The Spook Of Misery Hill

: Myths And Legends Of Our Own Land

Tom Bowers, who mined on Misery Hill, near Pike City, California, never

had a partner, and he never took kindly to the rough crowd about the

place. One day he was missing. They traced his steps through the snow

from his cabin to the brink of a great slope where he had been

prospecting, but there they vanished, for a landslide had blotted them

out. His body was exhumed far below and decently buried, yet it was said

it was so often seen walking about the mouth of his old shaft that

other men avoided the spot.

Thriftless Jim Brandon, in a spasm of industry, began work on the

abandoned mine, and for a while he made it pay, for he got money and

squared accounts with his creditors; but after a time it appeared that

somebody else was working on the claim, for every morning he found that

the sluice had been tampered with and the water turned on. He searched

for the trespasser in vain, and told the boys that if they called that

joking it had grown tiresome.

One night he loaded his rifle, and, from a convenient nook, he watched

for the intruder. The tamaracks crooned in the wind, the Yuba mumbled in

the canon, the Sierras lay in a line of white against the stars. As he

crept along to a point of better vantage he came to a tree with something

tacked on it--something that shone in the dark like a match. In its own

light he read, Notice! I, Thomas Bowers, claim this ground for placer

mining. Raising his hand to tear off the paper, he was amazed to feel a

thrill pass through it, and his arm fell palsied at his side. But the

notice was gone.

Now came the sound of water flowing, and, as he angrily caught his gun

and turned toward the sluice, the letters shone again in phosphorescence

on the tree. There was the sound of a pick in the gravel now, and,

crawling stealthily towards the sluice, he saw, at work there, Tom

Bowers--dead, lank, his head and face covered with white hair, his eyes

glowing from black sockets. Half unconsciously Jim brought his rifle to

his shoulder and fired. A yell followed the report, then the dead man

came running at him like the wind, with pick and shovel in either hand.
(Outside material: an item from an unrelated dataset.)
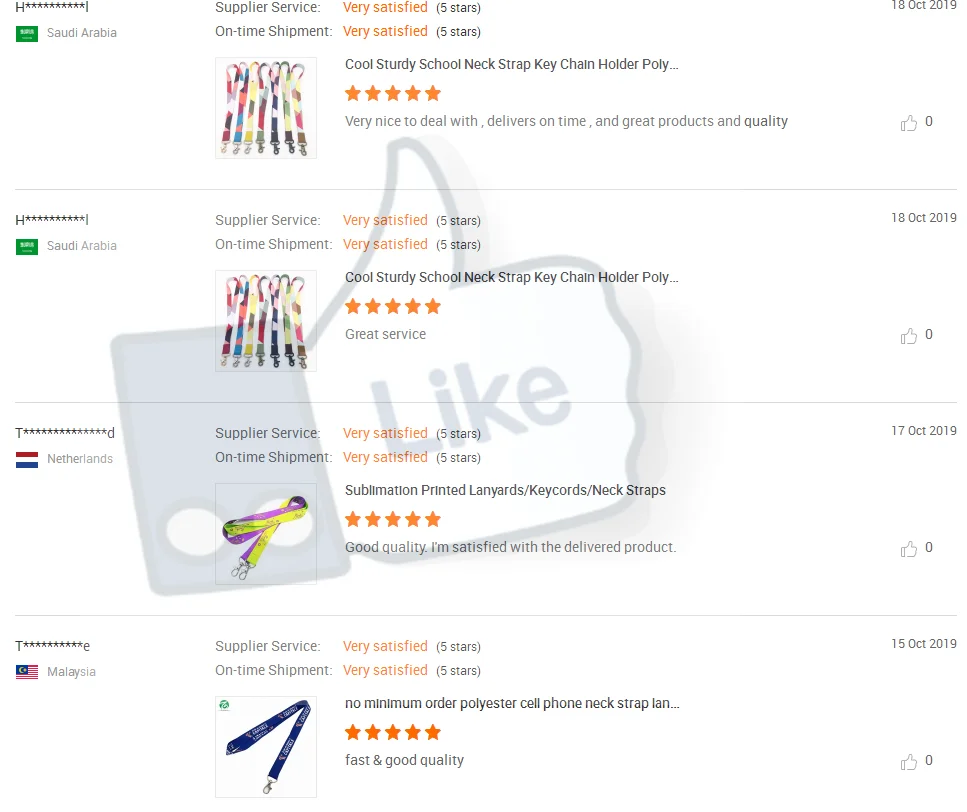Select the reviewer name T**************d
This screenshot has height=812, width=967.
(x=65, y=433)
Away went Brandon, and the spectre followed, up hill, in and out of

woods, over ditches, through scrub, on toward Pike City. The miners were

celebrating a new find with liberal potations and a dance in the saloon

when, high above the crash of boots, the shouted jokes, the laughter, and

the clink of glasses, came a sound of falling, a scream-then silence.

They hurried into the road. There lay Brandon's rifle, and a pick and

shovel with T. B. cut in the handles. Jim returned no more, and the

sluice is running every night on Misery Hill.